DIRECTIONS FOR THIS TASK: Reproduce every one of the records below, character for character, with no changes.

Stored data:
========================================

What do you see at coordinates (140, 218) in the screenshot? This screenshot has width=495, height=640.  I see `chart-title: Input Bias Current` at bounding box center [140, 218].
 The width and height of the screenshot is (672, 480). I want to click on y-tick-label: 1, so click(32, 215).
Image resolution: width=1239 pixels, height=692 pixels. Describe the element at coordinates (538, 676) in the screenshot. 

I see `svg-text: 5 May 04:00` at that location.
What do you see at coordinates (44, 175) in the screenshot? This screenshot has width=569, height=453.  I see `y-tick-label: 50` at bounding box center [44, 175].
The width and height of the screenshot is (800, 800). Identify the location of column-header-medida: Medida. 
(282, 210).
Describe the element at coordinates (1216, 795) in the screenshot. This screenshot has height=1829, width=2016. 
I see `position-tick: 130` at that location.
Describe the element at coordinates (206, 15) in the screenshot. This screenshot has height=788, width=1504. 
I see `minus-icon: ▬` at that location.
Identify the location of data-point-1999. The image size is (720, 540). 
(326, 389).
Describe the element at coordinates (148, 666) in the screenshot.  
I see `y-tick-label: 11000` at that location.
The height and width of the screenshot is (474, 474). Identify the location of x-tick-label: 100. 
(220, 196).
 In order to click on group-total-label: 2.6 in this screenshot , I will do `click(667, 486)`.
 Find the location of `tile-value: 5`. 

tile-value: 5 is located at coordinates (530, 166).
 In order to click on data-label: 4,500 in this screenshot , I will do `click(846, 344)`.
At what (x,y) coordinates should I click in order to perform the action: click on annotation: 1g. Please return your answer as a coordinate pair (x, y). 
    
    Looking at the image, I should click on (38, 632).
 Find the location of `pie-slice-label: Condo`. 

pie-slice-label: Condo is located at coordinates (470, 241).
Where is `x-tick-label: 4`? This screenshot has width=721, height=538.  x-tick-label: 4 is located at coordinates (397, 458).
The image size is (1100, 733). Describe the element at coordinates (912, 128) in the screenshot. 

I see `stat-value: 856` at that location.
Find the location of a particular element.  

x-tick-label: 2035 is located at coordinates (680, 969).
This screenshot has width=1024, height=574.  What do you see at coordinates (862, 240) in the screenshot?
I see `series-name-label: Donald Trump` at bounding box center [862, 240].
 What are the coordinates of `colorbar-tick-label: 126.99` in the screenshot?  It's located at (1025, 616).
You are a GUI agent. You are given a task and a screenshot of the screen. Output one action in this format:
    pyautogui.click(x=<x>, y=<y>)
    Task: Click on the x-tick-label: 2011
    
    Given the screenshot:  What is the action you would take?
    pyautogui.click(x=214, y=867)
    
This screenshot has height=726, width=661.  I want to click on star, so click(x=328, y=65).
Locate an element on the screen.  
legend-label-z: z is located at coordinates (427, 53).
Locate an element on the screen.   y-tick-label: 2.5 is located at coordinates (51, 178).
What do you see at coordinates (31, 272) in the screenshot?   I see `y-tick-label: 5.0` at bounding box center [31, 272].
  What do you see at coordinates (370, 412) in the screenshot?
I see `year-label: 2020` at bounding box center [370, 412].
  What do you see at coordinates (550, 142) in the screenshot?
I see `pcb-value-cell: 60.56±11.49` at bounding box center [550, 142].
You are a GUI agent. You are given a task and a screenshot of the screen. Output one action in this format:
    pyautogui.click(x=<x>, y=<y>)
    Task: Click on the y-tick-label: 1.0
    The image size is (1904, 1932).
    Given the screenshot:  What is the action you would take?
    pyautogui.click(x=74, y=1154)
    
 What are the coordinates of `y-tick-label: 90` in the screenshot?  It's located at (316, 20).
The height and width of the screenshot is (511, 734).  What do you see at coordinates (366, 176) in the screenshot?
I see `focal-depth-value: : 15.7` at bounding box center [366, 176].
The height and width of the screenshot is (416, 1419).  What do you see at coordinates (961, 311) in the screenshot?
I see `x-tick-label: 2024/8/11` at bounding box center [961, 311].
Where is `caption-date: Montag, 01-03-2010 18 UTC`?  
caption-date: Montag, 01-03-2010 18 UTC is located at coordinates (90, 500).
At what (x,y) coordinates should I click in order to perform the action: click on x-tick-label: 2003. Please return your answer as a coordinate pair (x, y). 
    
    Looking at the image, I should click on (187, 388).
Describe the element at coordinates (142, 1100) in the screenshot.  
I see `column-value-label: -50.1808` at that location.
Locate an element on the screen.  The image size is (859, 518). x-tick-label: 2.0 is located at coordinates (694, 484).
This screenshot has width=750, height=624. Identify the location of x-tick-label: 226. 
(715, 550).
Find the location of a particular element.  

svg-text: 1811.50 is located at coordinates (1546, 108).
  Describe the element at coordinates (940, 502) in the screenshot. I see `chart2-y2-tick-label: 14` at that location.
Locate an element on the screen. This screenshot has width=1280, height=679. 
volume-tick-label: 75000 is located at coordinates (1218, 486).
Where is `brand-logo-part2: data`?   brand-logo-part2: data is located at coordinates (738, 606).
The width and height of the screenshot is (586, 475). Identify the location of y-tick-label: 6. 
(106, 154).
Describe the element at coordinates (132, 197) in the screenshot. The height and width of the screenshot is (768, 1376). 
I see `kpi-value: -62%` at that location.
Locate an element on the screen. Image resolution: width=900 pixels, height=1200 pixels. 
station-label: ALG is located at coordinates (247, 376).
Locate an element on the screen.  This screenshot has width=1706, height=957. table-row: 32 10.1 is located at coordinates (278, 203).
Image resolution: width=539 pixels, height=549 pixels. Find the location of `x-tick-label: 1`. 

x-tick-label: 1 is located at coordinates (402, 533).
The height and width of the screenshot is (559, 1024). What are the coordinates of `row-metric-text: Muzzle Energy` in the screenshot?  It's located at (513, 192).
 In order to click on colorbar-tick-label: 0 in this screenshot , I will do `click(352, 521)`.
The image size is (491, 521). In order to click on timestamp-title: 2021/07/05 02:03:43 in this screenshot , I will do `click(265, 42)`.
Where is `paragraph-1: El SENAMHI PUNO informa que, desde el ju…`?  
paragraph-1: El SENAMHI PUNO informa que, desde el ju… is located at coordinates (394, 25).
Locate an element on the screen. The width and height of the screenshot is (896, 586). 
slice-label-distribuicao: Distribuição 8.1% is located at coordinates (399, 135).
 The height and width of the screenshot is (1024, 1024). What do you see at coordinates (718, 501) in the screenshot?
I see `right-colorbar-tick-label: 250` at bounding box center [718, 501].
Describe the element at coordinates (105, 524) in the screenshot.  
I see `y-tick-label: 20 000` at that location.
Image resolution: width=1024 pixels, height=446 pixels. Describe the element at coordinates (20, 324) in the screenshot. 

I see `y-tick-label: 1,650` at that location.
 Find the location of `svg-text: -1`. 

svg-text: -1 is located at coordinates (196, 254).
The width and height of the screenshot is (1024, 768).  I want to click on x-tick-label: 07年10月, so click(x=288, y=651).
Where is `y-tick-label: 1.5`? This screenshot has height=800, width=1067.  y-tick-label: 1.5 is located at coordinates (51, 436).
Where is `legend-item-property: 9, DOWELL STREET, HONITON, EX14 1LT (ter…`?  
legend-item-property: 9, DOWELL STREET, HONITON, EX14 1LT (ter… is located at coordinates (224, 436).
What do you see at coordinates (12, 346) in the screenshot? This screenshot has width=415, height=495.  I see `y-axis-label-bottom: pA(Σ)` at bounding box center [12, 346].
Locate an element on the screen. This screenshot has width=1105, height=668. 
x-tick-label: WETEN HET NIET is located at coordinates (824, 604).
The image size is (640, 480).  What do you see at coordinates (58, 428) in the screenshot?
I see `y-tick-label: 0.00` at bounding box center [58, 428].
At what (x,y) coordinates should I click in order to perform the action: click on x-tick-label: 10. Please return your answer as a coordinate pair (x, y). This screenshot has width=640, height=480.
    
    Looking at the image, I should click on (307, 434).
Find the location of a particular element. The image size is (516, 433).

========================================

OUTPUT BELOW:
What do you see at coordinates (140, 218) in the screenshot? This screenshot has width=495, height=640.  I see `chart-title: Input Bias Current` at bounding box center [140, 218].
 The width and height of the screenshot is (672, 480). I want to click on y-tick-label: 1, so click(32, 215).
Image resolution: width=1239 pixels, height=692 pixels. Describe the element at coordinates (538, 676) in the screenshot. 

I see `svg-text: 5 May 04:00` at that location.
What do you see at coordinates (44, 175) in the screenshot? This screenshot has width=569, height=453.  I see `y-tick-label: 50` at bounding box center [44, 175].
The width and height of the screenshot is (800, 800). Identify the location of column-header-medida: Medida. 
(282, 210).
Describe the element at coordinates (1216, 795) in the screenshot. This screenshot has height=1829, width=2016. 
I see `position-tick: 130` at that location.
Describe the element at coordinates (206, 15) in the screenshot. This screenshot has height=788, width=1504. 
I see `minus-icon: ▬` at that location.
Identify the location of data-point-1999. The image size is (720, 540). 
(326, 389).
Describe the element at coordinates (148, 666) in the screenshot.  
I see `y-tick-label: 11000` at that location.
The height and width of the screenshot is (474, 474). Identify the location of x-tick-label: 100. 
(220, 196).
 In order to click on group-total-label: 2.6 in this screenshot , I will do `click(667, 486)`.
 Find the location of `tile-value: 5`. 

tile-value: 5 is located at coordinates (530, 166).
 In order to click on data-label: 4,500 in this screenshot , I will do `click(846, 344)`.
At what (x,y) coordinates should I click in order to perform the action: click on annotation: 1g. Please return your answer as a coordinate pair (x, y). 
    
    Looking at the image, I should click on (38, 632).
 Find the location of `pie-slice-label: Condo`. 

pie-slice-label: Condo is located at coordinates (470, 241).
Where is `x-tick-label: 4`? This screenshot has width=721, height=538.  x-tick-label: 4 is located at coordinates (397, 458).
The image size is (1100, 733). Describe the element at coordinates (912, 128) in the screenshot. 

I see `stat-value: 856` at that location.
Find the location of a particular element.  

x-tick-label: 2035 is located at coordinates (680, 969).
This screenshot has width=1024, height=574.  What do you see at coordinates (862, 240) in the screenshot?
I see `series-name-label: Donald Trump` at bounding box center [862, 240].
 What are the coordinates of `colorbar-tick-label: 126.99` in the screenshot?  It's located at (1025, 616).
You are a GUI agent. You are given a task and a screenshot of the screen. Output one action in this format:
    pyautogui.click(x=<x>, y=<y>)
    Task: Click on the x-tick-label: 2011
    
    Given the screenshot:  What is the action you would take?
    pyautogui.click(x=214, y=867)
    
This screenshot has height=726, width=661.  I want to click on star, so click(x=328, y=65).
Locate an element on the screen.  
legend-label-z: z is located at coordinates (427, 53).
Locate an element on the screen.   y-tick-label: 2.5 is located at coordinates (51, 178).
What do you see at coordinates (31, 272) in the screenshot?   I see `y-tick-label: 5.0` at bounding box center [31, 272].
  What do you see at coordinates (370, 412) in the screenshot?
I see `year-label: 2020` at bounding box center [370, 412].
  What do you see at coordinates (550, 142) in the screenshot?
I see `pcb-value-cell: 60.56±11.49` at bounding box center [550, 142].
You are a GUI agent. You are given a task and a screenshot of the screen. Output one action in this format:
    pyautogui.click(x=<x>, y=<y>)
    Task: Click on the y-tick-label: 1.0
    The image size is (1904, 1932).
    Given the screenshot:  What is the action you would take?
    pyautogui.click(x=74, y=1154)
    
 What are the coordinates of `y-tick-label: 90` in the screenshot?  It's located at (316, 20).
The height and width of the screenshot is (511, 734).  What do you see at coordinates (366, 176) in the screenshot?
I see `focal-depth-value: : 15.7` at bounding box center [366, 176].
The height and width of the screenshot is (416, 1419).  What do you see at coordinates (961, 311) in the screenshot?
I see `x-tick-label: 2024/8/11` at bounding box center [961, 311].
Where is `caption-date: Montag, 01-03-2010 18 UTC`?  
caption-date: Montag, 01-03-2010 18 UTC is located at coordinates (90, 500).
At what (x,y) coordinates should I click in order to perform the action: click on x-tick-label: 2003. Please return your answer as a coordinate pair (x, y). 
    
    Looking at the image, I should click on (187, 388).
Describe the element at coordinates (142, 1100) in the screenshot.  
I see `column-value-label: -50.1808` at that location.
Locate an element on the screen.  The image size is (859, 518). x-tick-label: 2.0 is located at coordinates (694, 484).
This screenshot has width=750, height=624. Identify the location of x-tick-label: 226. 
(715, 550).
Find the location of a particular element.  

svg-text: 1811.50 is located at coordinates (1546, 108).
  Describe the element at coordinates (940, 502) in the screenshot. I see `chart2-y2-tick-label: 14` at that location.
Locate an element on the screen. This screenshot has width=1280, height=679. 
volume-tick-label: 75000 is located at coordinates (1218, 486).
Where is `brand-logo-part2: data`?   brand-logo-part2: data is located at coordinates (738, 606).
The width and height of the screenshot is (586, 475). Identify the location of y-tick-label: 6. 
(106, 154).
Describe the element at coordinates (132, 197) in the screenshot. The height and width of the screenshot is (768, 1376). 
I see `kpi-value: -62%` at that location.
Locate an element on the screen. Image resolution: width=900 pixels, height=1200 pixels. 
station-label: ALG is located at coordinates (247, 376).
Locate an element on the screen.  This screenshot has width=1706, height=957. table-row: 32 10.1 is located at coordinates (278, 203).
Image resolution: width=539 pixels, height=549 pixels. Find the location of `x-tick-label: 1`. 

x-tick-label: 1 is located at coordinates (402, 533).
The height and width of the screenshot is (559, 1024). What are the coordinates of `row-metric-text: Muzzle Energy` in the screenshot?  It's located at (513, 192).
 In order to click on colorbar-tick-label: 0 in this screenshot , I will do `click(352, 521)`.
The image size is (491, 521). In order to click on timestamp-title: 2021/07/05 02:03:43 in this screenshot , I will do `click(265, 42)`.
Where is `paragraph-1: El SENAMHI PUNO informa que, desde el ju…`?  
paragraph-1: El SENAMHI PUNO informa que, desde el ju… is located at coordinates (394, 25).
Locate an element on the screen. The width and height of the screenshot is (896, 586). 
slice-label-distribuicao: Distribuição 8.1% is located at coordinates (399, 135).
 The height and width of the screenshot is (1024, 1024). What do you see at coordinates (718, 501) in the screenshot?
I see `right-colorbar-tick-label: 250` at bounding box center [718, 501].
Describe the element at coordinates (105, 524) in the screenshot.  
I see `y-tick-label: 20 000` at that location.
Image resolution: width=1024 pixels, height=446 pixels. Describe the element at coordinates (20, 324) in the screenshot. 

I see `y-tick-label: 1,650` at that location.
 Find the location of `svg-text: -1`. 

svg-text: -1 is located at coordinates (196, 254).
The width and height of the screenshot is (1024, 768).  I want to click on x-tick-label: 07年10月, so click(x=288, y=651).
Where is `y-tick-label: 1.5`? This screenshot has height=800, width=1067.  y-tick-label: 1.5 is located at coordinates (51, 436).
Where is `legend-item-property: 9, DOWELL STREET, HONITON, EX14 1LT (ter…`?  
legend-item-property: 9, DOWELL STREET, HONITON, EX14 1LT (ter… is located at coordinates (224, 436).
What do you see at coordinates (12, 346) in the screenshot? This screenshot has width=415, height=495.  I see `y-axis-label-bottom: pA(Σ)` at bounding box center [12, 346].
Locate an element on the screen. This screenshot has width=1105, height=668. 
x-tick-label: WETEN HET NIET is located at coordinates (824, 604).
The image size is (640, 480).  What do you see at coordinates (58, 428) in the screenshot?
I see `y-tick-label: 0.00` at bounding box center [58, 428].
At what (x,y) coordinates should I click in order to perform the action: click on x-tick-label: 10. Please return your answer as a coordinate pair (x, y). This screenshot has width=640, height=480.
    
    Looking at the image, I should click on (307, 434).
Find the location of a particular element. The image size is (516, 433).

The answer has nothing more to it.